Text for analysis ▸
········

Worry grows on Md. testing

Groups, lawmakers voice concerns on '09 diploma requirement

March 12, 2007|By Liz Bowie | Liz Bowie,Sun reporter

... With just two years to go until new state tests could deny diplomas to thousands of students, grass-roots opposition to Maryland's High School Assessments is growing.

Members of the Class of 2009 have been warned for several years that they will not graduate unless they pass the state exams in algebra, English, American government and biology. But a blue-ribbon panel in Prince George's County is questioning whether four tests should decide a student's future - and whether the resources are there to ensure that students have qualified teachers and time to catch up if they fail.

Montgomery County school officials have sent a white paper to the state school board outlining their concerns about the testing.

And the Maryland Coalition for Excellent Schools, a group that includes education advocates, teachers unions, local school boards and the American Civil Liberties Union, is urging the legislature to take a hard look at the issue. Several bills have been introduced in the General Assembly that would stop or at least delay the testing requirement.

Maryland Superintendent Nancy S. Grasmick and the state school board say they are committed to the testing. But the first suggestion that they might back off from the plan to require the tests as a condition of graduation by 2009 came this month. Board members said they probably would delay the requirement for special education students and those with limited proficiency in English.

The state began developing the tests more than a decade ago as a way to increase standards in high school, and the exams have become a fact of life for students. Students are taking the algebra test as early as seventh grade. Most Maryland 10th-graders believe that they have no choice but to pass all four tests if they hope to graduate.

The federal No Child Left Behind Act does not require high school examinations linked to graduation. Maryland, along with 25 other states, has made them a requirement.

Potential crisis

Some administrators, teachers and parents see a potential disaster in 2009 when the first students will be told that they cannot graduate as a result of the tests.

"We felt there was an economic crisis coming to the county," said County Councilman Samuel H. Dean, who chaired the Prince George's panel.

Students who do not get a diploma won't be as prepared for jobs, Dean said, and the county's economy will suffer.

"I think there are serious enough questions to look at whether we should be using a single instrument to decide" whether a student graduates, he said.

Many of the groups raising questions are not opposed to linking graduation to passage of tests, but they contend that not all students have been given an equal chance to pass them. And they worry that some students could be denied a diploma for reasons that might have little to do with effort.

········

Problem A ▸ Rewrite the passage of the Maryland testing article that begins at the words "Many of the" and stops after "do with effort.", replacing "effort" with "hard work".
Problem B ▸
Answer these questions from the article on Maryland's High School Assessments:
(i) Which four state exams must members of the Class of 2009 pass to graduate?
(ii) Who chaired the Prince George's panel?
(iii) Besides Maryland, how many states have made high school examinations a graduation requirement?
Problem C ▸ Continue the article on Maryland's High School Assessments from its last sentence.

········

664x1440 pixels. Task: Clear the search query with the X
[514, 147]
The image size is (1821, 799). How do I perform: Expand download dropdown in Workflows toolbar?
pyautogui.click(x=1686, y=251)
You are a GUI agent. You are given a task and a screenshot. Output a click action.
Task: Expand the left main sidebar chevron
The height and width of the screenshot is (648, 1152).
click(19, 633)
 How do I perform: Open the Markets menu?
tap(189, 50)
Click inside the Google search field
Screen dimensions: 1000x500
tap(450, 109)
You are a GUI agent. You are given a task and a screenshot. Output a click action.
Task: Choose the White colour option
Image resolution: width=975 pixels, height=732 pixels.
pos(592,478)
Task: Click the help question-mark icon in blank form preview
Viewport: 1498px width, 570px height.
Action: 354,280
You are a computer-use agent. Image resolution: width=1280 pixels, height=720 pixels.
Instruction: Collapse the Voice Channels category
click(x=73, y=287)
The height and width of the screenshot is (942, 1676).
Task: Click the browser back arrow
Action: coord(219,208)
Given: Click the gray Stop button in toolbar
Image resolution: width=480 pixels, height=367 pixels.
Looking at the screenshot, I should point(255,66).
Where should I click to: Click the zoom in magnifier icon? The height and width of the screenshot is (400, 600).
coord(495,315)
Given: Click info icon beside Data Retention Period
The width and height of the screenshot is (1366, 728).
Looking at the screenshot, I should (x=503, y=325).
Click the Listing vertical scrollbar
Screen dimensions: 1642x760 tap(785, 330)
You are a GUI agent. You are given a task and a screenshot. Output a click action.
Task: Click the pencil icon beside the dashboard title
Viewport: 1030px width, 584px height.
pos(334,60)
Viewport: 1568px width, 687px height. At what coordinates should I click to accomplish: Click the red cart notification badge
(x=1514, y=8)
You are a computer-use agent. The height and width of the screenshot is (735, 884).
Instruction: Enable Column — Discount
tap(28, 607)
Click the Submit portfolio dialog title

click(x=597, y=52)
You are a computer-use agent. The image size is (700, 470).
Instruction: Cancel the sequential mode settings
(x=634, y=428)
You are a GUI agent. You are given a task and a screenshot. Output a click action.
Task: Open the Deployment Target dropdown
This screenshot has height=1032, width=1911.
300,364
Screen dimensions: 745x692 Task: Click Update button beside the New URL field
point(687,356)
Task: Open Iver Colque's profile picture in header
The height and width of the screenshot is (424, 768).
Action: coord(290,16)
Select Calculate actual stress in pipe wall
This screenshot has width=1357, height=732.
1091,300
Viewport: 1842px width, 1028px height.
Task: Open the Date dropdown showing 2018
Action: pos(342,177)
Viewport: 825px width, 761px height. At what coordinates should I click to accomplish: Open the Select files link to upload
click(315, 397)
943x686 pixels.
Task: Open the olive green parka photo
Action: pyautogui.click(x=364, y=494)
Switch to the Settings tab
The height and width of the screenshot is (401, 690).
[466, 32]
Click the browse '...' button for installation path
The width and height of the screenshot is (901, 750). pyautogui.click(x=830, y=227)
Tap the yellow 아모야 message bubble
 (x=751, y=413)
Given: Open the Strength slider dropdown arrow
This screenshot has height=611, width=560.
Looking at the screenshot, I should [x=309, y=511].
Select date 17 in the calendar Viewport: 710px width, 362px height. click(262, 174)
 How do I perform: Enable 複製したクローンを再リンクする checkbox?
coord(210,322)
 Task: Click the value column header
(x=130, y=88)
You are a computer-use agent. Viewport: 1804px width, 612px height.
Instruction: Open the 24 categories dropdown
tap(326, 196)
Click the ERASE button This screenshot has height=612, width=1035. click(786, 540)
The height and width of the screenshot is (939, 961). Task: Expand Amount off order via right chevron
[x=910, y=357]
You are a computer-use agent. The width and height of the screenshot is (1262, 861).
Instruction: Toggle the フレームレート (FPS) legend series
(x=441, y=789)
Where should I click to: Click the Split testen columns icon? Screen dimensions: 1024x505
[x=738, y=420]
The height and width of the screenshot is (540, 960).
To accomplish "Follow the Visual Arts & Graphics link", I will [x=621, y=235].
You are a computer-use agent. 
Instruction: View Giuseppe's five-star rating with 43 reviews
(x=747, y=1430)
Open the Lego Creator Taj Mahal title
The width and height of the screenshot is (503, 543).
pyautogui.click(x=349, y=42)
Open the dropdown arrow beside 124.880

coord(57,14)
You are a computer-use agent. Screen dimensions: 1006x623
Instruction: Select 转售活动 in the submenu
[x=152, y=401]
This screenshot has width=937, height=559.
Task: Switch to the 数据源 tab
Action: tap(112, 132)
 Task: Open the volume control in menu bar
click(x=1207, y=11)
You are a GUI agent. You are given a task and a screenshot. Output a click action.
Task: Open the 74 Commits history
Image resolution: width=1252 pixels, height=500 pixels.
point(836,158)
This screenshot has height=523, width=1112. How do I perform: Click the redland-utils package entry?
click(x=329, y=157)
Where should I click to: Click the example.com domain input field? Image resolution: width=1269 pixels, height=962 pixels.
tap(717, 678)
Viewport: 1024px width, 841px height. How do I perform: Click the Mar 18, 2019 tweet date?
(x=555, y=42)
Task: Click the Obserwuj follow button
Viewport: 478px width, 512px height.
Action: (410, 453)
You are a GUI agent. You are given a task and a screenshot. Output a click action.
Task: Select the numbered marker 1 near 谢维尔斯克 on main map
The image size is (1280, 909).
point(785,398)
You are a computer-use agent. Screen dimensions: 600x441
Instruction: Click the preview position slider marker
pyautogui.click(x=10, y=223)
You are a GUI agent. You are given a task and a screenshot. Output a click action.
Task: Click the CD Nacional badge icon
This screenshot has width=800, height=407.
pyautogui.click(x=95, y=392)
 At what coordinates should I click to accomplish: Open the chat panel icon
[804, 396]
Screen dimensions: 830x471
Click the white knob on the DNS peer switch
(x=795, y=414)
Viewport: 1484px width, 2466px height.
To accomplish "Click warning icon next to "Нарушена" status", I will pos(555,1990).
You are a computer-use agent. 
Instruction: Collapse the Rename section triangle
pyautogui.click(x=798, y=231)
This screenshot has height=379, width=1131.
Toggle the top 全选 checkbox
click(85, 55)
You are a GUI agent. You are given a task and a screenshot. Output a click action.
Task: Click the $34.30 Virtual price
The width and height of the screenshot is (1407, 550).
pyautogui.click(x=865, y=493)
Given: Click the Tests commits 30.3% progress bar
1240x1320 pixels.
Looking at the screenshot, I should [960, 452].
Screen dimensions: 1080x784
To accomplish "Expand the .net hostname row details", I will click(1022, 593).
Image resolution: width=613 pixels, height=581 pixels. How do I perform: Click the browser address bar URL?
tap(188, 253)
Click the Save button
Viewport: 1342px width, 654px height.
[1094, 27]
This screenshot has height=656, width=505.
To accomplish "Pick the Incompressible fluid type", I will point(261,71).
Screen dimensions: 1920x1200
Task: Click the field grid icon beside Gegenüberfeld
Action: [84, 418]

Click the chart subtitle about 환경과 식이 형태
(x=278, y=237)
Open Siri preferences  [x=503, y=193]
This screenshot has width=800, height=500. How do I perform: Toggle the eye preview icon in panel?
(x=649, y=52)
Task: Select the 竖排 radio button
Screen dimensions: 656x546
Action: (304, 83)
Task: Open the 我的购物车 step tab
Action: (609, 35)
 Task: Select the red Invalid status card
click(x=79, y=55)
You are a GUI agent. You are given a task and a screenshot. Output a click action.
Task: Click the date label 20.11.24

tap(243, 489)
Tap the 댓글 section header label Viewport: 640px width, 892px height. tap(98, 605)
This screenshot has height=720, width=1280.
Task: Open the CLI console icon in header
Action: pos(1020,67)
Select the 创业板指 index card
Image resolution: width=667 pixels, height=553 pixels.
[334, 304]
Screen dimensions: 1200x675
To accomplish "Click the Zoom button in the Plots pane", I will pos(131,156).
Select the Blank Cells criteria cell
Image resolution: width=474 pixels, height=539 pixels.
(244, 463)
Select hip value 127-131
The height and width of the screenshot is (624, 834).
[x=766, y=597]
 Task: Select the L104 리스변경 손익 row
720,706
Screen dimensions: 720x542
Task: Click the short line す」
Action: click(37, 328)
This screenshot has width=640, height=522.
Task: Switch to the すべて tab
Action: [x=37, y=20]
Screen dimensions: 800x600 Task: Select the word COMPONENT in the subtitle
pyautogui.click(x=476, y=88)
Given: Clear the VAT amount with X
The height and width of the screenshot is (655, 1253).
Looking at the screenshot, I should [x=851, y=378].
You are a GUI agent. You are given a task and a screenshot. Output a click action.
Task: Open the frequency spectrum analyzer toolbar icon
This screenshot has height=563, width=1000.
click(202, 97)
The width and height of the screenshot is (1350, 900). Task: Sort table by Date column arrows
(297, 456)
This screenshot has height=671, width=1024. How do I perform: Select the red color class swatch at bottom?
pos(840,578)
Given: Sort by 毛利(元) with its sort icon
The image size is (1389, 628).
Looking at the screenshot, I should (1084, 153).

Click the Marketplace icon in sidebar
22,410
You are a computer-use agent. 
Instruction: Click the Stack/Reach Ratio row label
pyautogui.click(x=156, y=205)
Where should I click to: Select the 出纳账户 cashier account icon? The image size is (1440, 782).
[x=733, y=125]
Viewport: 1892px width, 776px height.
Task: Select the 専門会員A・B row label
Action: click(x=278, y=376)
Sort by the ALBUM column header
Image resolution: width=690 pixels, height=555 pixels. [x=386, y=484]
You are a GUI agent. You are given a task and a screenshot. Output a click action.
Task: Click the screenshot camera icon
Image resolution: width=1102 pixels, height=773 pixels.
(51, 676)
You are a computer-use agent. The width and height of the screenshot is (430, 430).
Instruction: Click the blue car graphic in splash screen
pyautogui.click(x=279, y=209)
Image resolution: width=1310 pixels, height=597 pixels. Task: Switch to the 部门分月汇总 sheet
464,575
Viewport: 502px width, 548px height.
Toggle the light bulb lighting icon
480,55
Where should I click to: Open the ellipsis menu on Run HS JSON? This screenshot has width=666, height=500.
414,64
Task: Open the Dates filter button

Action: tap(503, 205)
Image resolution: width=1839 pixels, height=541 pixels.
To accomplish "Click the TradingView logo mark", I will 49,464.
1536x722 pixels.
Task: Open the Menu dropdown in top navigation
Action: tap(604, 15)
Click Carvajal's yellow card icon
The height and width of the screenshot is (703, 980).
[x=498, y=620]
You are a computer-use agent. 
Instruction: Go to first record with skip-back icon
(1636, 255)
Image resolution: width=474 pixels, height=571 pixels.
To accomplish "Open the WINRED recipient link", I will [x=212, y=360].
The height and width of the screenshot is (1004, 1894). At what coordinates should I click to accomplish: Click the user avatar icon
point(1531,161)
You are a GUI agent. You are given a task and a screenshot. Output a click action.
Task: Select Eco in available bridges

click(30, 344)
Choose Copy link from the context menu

········

Answer A ▸
Many of the groups raising questions are not opposed to linking graduation to passage of tests, but they contend that not all students have been given an equal chance to pass them. And they worry that some students could be denied a diploma for reasons that might have little to do with hard work.

Answer B ▸
(i) Algebra, English, American government and biology.
(ii) County Councilman Samuel H. Dean.
(iii) 25.

Answer C ▸
"Not every child at this moment has a highly qualified teacher or the resources they need," said Clara Floyd, president of the Maryland State Teachers Association. "I think the community and the parents are concerned that certain groups of students are at greater risk of failing."

Jim May of Calvert County learned two years ago that his child would have to pass the High School Assessments. That meant that his son, who teachers felt was at risk of failing the algebra test because of mild learning disabilities, was given a double period of math that he hated.

His son passed the test, but still worries that he might not get a diploma. May talked to teachers, administrators and his local school board and found little support for the exam.

"If it is so good, why isn't it universally accepted?" he asked. He has lobbied his state legislators, testified in Annapolis and called state school board members.

Tool or barrier?

School leaders in Montgomery County sent a strongly worded report to the State Department of Education last fall in which they outlined concerns about the High School Assessments. The white paper, prepared by county Superintendent Jerry Weast, questioned the instructional value of the tests and suggested major changes.

"With careful, considered modifications, the HSA could truly operate as intended - a measurement tool for school improvement - rather than simply a barrier to students' graduation," the report said.

Critics also note that larger numbers of blacks and Hispanics are failing the tests.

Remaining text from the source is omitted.